### [TASK DIRECTIONS]
Can you reproduce the records verbatim, starting at their first line and stopping after the line that contains "Looking at the image, I should click on (289, 186)."?

(Collected data entries)
= = = =

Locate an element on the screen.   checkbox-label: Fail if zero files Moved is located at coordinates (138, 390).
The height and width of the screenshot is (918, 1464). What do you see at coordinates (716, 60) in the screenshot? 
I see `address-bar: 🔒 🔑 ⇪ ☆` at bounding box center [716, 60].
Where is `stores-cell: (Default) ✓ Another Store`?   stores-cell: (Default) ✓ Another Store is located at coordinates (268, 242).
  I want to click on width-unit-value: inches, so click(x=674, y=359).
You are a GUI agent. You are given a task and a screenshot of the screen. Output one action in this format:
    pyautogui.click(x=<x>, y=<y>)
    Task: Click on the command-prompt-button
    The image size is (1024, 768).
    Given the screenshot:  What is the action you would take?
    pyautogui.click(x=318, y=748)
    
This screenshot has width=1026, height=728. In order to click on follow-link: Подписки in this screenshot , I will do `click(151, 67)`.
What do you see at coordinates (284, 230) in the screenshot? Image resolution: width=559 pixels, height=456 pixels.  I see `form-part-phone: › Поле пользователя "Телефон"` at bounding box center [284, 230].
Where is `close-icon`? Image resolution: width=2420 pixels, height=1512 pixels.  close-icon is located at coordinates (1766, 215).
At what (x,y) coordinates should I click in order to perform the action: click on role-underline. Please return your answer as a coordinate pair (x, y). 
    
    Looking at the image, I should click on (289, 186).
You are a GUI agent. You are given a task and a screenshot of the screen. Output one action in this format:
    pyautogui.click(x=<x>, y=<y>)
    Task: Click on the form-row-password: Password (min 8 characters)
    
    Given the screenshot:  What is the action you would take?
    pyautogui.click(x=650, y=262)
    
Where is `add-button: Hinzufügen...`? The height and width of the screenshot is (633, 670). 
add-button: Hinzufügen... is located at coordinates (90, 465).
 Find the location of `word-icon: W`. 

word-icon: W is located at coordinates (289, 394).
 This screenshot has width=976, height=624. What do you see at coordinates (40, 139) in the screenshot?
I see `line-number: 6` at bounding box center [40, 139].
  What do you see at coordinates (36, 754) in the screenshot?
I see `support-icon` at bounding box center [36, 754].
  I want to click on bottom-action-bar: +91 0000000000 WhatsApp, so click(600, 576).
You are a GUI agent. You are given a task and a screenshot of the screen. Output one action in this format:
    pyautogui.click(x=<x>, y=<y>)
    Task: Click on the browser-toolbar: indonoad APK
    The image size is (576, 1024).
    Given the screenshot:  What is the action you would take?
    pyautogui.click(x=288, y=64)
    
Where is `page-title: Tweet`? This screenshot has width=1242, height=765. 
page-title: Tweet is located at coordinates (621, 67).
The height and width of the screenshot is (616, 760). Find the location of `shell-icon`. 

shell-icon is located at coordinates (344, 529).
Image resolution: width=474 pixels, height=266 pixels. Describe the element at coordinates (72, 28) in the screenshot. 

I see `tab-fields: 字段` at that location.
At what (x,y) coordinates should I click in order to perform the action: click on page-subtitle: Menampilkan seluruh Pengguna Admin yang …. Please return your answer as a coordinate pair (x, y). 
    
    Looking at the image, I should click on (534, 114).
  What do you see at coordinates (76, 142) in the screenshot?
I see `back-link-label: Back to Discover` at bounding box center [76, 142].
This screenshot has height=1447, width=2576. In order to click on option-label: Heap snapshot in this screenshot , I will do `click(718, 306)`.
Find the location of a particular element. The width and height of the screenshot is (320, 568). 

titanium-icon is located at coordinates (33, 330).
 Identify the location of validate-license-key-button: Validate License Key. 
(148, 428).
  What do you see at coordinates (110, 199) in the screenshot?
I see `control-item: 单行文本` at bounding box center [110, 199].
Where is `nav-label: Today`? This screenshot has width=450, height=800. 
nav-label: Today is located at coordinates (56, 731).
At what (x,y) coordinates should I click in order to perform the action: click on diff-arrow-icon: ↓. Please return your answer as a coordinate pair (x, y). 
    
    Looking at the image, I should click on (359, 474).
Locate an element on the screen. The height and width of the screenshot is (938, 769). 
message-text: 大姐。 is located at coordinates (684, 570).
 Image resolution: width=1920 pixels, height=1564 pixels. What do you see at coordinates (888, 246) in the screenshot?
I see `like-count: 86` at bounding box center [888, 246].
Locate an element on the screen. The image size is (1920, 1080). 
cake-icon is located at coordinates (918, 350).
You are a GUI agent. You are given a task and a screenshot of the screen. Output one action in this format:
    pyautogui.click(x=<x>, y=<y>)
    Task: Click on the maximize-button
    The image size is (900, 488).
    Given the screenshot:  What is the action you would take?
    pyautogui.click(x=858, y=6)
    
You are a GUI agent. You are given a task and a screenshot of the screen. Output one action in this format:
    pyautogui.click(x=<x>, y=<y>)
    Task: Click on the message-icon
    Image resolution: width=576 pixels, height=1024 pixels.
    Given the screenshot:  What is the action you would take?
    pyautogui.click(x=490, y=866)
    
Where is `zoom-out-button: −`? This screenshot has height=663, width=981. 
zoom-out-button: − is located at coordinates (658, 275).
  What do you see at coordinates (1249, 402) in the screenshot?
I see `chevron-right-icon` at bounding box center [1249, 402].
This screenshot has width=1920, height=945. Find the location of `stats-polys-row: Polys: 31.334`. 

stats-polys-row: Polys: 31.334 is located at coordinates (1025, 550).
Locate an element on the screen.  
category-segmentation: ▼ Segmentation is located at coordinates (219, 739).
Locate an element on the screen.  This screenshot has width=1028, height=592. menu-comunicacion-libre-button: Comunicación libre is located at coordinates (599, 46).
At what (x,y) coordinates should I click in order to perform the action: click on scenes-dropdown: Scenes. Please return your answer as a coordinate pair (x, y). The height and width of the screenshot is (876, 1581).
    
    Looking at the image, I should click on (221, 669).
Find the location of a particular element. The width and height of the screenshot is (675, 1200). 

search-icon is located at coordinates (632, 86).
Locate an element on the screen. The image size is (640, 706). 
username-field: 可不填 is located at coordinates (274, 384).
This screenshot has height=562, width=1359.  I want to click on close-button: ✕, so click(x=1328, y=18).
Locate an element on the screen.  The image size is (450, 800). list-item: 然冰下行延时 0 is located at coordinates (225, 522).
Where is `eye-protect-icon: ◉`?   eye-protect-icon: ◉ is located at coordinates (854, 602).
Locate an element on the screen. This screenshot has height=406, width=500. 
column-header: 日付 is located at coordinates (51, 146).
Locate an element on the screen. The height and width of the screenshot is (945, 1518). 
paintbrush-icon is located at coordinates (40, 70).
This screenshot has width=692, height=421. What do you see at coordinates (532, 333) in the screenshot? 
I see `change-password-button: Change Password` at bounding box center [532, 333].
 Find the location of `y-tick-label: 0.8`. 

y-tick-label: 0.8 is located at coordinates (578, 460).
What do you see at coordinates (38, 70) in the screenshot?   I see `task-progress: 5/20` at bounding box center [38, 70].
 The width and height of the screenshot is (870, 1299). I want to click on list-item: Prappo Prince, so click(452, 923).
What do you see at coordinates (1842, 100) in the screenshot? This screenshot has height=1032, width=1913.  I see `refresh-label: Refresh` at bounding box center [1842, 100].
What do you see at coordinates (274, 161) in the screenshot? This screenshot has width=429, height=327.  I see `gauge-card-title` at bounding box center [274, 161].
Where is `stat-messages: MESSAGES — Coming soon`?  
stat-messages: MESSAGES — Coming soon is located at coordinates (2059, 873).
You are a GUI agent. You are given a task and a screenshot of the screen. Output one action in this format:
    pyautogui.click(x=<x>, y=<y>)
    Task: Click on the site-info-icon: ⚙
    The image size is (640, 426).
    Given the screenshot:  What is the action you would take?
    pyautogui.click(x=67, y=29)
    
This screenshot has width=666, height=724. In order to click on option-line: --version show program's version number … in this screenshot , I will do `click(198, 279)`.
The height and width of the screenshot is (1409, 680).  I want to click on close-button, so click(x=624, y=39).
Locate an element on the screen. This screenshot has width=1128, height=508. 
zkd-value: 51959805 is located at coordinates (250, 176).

= = = =

### [YOUR SOLUTION]
Locate an element on the screen.   checkbox-label: Fail if zero files Moved is located at coordinates (138, 390).
The height and width of the screenshot is (918, 1464). What do you see at coordinates (716, 60) in the screenshot? 
I see `address-bar: 🔒 🔑 ⇪ ☆` at bounding box center [716, 60].
Where is `stores-cell: (Default) ✓ Another Store`?   stores-cell: (Default) ✓ Another Store is located at coordinates (268, 242).
  I want to click on width-unit-value: inches, so click(x=674, y=359).
You are a GUI agent. You are given a task and a screenshot of the screen. Output one action in this format:
    pyautogui.click(x=<x>, y=<y>)
    Task: Click on the command-prompt-button
    The image size is (1024, 768).
    Given the screenshot:  What is the action you would take?
    pyautogui.click(x=318, y=748)
    
This screenshot has width=1026, height=728. In order to click on follow-link: Подписки in this screenshot , I will do `click(151, 67)`.
What do you see at coordinates (284, 230) in the screenshot? Image resolution: width=559 pixels, height=456 pixels.  I see `form-part-phone: › Поле пользователя "Телефон"` at bounding box center [284, 230].
Where is `close-icon`? Image resolution: width=2420 pixels, height=1512 pixels.  close-icon is located at coordinates (1766, 215).
At what (x,y) coordinates should I click in order to perform the action: click on role-underline. Please return your answer as a coordinate pair (x, y). 
    
    Looking at the image, I should click on (289, 186).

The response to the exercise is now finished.